La liberté au banc des accusés

Le poète anglais Byron aimait prendre son vin dans un crâne. Imprimer ses lèvres sur l’os rugueux devait rehausser son ivresse poétique. Etait-il pour autant sataniste ! Le poète de Musset aimait se farder le visage pour avoir la pâleur d’un cadavre. Etait-il pour autant le féal de Lucifer ! L’architecte El Amine Demnati porte une grosse bague en argent, ornée d’une tête de mort, ébranle-t-il pour autant les fondements de la loi musulmane ! Telle autre jeune porte un tee-shirt noir où est imprimé un loup garou aux crocs pointus ou une créature sortant de l’imagination de William Blake, fait-il du mal à autre chose qu’à sa bourse !
Une personne qui fréquente une boîte décorée à la façon d’une grotte est-elle pour autant cannibale ! Qui porte le noir a l’âme noire ! Qui porte le rouge est un suceur de sang ! Qui porte le vert est un agent des extra-terrestres ! Ceci pour dire que les supposées pièces de conviction retenues contre quatorze jeunes musiciens ne prouvent en rien le satanisme des prévenus. L’excentricité est un besoin légitime et ceux qui portent des pendentifs et anneaux biscornus commettent peut-être une faute de goût, mais ne constituent pas un danger pour notre société. Quant au satanisme, le vrai, il ne s’affiche pas. Il est secret et a une partie liée avec les sectes qui exercent un pouvoir. Pour donner des sueurs froides à ceux qui persistent à ne pas libérer les quatorze jeunes, voici un épisode rapporté par Eliphas Lévi dans son livre «Dogme et rituel de la haute magie».

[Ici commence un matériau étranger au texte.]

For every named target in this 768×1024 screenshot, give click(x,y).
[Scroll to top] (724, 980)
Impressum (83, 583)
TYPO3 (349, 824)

Atteint d’un mal dont aucun médecin ne pouvait découvrir la cause et expliquer les effrayants symptômes, Charles IX allait mourir. Sa mère, qui le gouvernait entièrement et qui risquait de tout perdre avec la mort de son fils, a consulté en vain les meilleurs médecins. L’état du malade empirant de jour en jour et devenant désespérant, on a consulté l’oracle dit “la tête sanglante”. «On prit un enfant, beau de visage et innocent de moeurs», écrit Eliphas lévi, et on le prépare à ce qu’on appelait alors la messe du diable. « A cette messe, célébrée devant l’image du démon, ayant à ses pieds une croix renversée, le sorcier consacra deux hosties, une noire et une blanche. La blanche fut donnée à l’enfant, qu’on amena vêtu comme pour le baptême, et qui fut égorgé sur les marches mêmes de l’autel aussitôt après sa communion. Sa tête, détachée du tronc d’un seul coup, fut placée, toute palpitante, sur la grande hostie noire qui couvrait le fond de la patène, puis apportée sur une table où brûlaient des lampes mystérieuses.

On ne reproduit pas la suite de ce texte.